→ **EXERCISE MATERIALS**:

========================================================================

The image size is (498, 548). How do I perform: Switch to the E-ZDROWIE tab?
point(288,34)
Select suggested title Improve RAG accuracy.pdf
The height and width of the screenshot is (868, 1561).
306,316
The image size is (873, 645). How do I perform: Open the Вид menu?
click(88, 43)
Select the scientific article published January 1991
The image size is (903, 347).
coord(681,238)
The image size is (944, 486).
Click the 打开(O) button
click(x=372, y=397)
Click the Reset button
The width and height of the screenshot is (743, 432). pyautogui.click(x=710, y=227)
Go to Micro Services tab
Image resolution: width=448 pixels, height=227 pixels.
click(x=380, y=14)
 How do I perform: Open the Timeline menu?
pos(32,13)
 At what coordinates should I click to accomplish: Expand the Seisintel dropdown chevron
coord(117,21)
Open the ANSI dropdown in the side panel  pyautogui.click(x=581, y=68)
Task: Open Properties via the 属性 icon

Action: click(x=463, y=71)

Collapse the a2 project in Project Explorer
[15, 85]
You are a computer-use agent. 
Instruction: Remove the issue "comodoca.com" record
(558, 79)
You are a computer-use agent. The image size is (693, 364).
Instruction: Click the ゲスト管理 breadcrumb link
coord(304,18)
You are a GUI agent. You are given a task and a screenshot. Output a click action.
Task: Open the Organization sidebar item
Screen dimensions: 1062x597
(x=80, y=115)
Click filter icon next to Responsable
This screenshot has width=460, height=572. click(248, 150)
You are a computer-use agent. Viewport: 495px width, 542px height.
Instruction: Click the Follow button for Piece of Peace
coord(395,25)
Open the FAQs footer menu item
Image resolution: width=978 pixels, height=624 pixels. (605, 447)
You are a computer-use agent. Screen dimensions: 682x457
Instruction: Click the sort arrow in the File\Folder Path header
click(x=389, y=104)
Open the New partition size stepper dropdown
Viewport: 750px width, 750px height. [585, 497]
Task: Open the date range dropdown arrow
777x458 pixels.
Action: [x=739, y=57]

========================================================================

→ **DESCRIPTION OF THE TASK**:
An exact copy of the lines above, from the one containing "The image size is (944, 486)." down to the one containing "Open the ANSI" and including both, is the whole answer; retype it and nothing else.

→ **RESULT FOR THIS TASK**:
The image size is (944, 486).
Click the 打开(O) button
click(x=372, y=397)
Click the Reset button
The width and height of the screenshot is (743, 432). pyautogui.click(x=710, y=227)
Go to Micro Services tab
Image resolution: width=448 pixels, height=227 pixels.
click(x=380, y=14)
 How do I perform: Open the Timeline menu?
pos(32,13)
 At what coordinates should I click to accomplish: Expand the Seisintel dropdown chevron
coord(117,21)
Open the ANSI dropdown in the side panel  pyautogui.click(x=581, y=68)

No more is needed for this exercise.